# Chisholm trail BBQ cookoff lockhart tx



## fentressfarmer (May 31, 2013)

Howdy everyone! Well only 6 more days till lockhart Texas's annual cookoff and I can't wait for it to get here! Put a fresh coat of paint on the pit and have the new team shirts ready! I will post pics once it starts and let y'all know how we did!


----------



## seenred (May 31, 2013)

Hi Fentressfarmer.

Have fun, and Good luck!

Red


----------



## oldschoolbbq (May 31, 2013)

Yes, best of Luck... as always . . .


----------



## bad santa (Jun 2, 2013)

Smoke 'em if you gottem! Best of fortunes to you.


----------



## kathrynn (Jun 2, 2013)

Gotta keep us posted while you are there!  Will be cheering for you guys!

Kat


----------



## dougmays (Jun 3, 2013)

Welcome to the Forum! How long have you been competing?


----------



## fentressfarmer (Jun 4, 2013)

I've only been competing for 3 years and can only do 2 or 3 a year due to my budget.

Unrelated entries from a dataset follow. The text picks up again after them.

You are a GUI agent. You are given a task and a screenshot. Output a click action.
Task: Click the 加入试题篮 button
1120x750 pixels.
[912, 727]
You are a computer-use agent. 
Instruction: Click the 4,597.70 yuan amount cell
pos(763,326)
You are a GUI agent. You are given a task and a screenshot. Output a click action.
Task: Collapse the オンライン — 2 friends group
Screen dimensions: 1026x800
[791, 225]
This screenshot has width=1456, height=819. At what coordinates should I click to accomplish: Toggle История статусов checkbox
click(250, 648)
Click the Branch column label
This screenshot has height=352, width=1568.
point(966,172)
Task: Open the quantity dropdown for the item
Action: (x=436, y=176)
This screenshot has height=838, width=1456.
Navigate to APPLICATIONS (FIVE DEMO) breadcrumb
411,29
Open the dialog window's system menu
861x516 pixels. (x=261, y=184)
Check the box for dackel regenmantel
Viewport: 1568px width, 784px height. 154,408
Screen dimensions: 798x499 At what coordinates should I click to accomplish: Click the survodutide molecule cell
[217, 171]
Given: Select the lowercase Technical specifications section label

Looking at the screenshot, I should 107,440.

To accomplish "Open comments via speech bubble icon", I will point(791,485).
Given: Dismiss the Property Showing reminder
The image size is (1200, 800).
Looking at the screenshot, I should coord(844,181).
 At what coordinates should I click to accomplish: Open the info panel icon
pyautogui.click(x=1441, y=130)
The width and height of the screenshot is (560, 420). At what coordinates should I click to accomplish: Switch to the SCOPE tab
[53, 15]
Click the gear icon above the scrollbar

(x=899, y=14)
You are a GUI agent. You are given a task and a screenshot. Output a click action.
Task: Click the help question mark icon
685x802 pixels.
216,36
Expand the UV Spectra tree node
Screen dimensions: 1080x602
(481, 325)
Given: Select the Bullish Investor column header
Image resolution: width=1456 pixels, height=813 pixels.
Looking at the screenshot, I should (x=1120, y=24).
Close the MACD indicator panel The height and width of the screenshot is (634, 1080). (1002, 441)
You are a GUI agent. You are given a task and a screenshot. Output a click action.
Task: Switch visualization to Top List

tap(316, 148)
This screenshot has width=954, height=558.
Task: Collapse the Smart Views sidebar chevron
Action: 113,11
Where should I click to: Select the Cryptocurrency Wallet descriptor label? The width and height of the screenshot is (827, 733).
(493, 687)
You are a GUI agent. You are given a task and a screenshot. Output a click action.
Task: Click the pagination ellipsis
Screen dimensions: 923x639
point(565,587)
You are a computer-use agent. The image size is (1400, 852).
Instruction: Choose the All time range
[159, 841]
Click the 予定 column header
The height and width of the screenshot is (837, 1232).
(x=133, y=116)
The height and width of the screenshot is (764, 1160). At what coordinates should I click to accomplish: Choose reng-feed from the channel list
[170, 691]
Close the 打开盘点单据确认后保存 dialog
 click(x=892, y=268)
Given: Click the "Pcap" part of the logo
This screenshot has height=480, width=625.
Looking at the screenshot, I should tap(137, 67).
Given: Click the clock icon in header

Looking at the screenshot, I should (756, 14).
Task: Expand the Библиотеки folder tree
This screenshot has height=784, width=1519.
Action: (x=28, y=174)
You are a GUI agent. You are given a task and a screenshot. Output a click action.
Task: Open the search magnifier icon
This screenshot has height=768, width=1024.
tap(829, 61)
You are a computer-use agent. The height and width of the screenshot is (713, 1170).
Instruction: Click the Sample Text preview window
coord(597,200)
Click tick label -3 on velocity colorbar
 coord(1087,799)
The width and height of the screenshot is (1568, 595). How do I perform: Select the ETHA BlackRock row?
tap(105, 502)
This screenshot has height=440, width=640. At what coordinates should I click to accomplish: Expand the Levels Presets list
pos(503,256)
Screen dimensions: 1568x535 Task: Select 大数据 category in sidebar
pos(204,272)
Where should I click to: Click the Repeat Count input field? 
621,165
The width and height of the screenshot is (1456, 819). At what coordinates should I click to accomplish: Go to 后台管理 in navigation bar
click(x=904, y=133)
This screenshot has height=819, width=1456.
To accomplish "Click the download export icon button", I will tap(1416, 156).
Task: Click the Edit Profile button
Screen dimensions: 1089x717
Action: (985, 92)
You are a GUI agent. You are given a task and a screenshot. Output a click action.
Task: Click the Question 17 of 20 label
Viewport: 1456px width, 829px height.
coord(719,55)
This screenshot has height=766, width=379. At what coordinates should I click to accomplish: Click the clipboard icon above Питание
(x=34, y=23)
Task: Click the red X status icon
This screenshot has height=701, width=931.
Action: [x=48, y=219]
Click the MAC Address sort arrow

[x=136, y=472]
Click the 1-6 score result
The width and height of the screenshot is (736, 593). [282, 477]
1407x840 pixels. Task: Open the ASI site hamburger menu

But I love to cook for the family. We got a fresh coat of paint and a new board on the pit yesterday and cleaned the old camper up so we are just about ready! Only 3 days left!!! Woo hoo!













image.jpg



__ fentressfarmer
__ Jun 4, 2013


----------



## bruno994 (Jun 4, 2013)

Best of luck, lots of pics and most of all, HAVE FUN!


----------



## fentressfarmer (Jun 5, 2013)

The countdown continues only 2 days left!!!!


----------



## kathrynn (Jun 5, 2013)

We will be cheering for ya!

View media item 225988View media item 225988
Kat


----------



## fentressfarmer (Jun 6, 2013)

We go pick our spot tonight!  Only hours left I can't wait!!!!


----------



## bbqbrett (Jun 6, 2013)

Sounds exciting.  I hope you do well!


----------



## fentressfarmer (Jun 6, 2013)

Thanks, my team and I are super excited! I think as long as I can get everybody to bed early I think we will do great! I enjoy the comrodery the most and getting to visit with everybody and trade stories!


----------



## bruno994 (Jun 7, 2013)

Get us lots of pics!


----------



## fentressfarmer (Jun 12, 2013)

Well we didn't do to good I only tabled on our ribs but there was lots of big names there! But the main thing is we had fun and we enjoyed our food!












image.jpg



__ fentressfarmer
__ Jun 12, 2013


----------



## fentressfarmer (Jun 12, 2013)

image.jpg



__ fentressfarmer
__ Jun 12, 2013





Sorry I didn't take more pics we were to busy cookin!


----------



## kathrynn (Jun 12, 2013)

Glad yall had a Great time!  What's next on the Circuit?

Kat


----------



## fentressfarmer (Jun 18, 2013)

July 19th and 20th, we have the Lineman's Rodeo in Seguin, Tx!!!! Just got to make sure my father inlaw cuts the brisket right this time. We couldn't use our best brisket at chisolm trail because he cut it wrong for competition. Oh we'll but we all live and learn, I will have to pay attention to the whole picture instead of just my part.


----------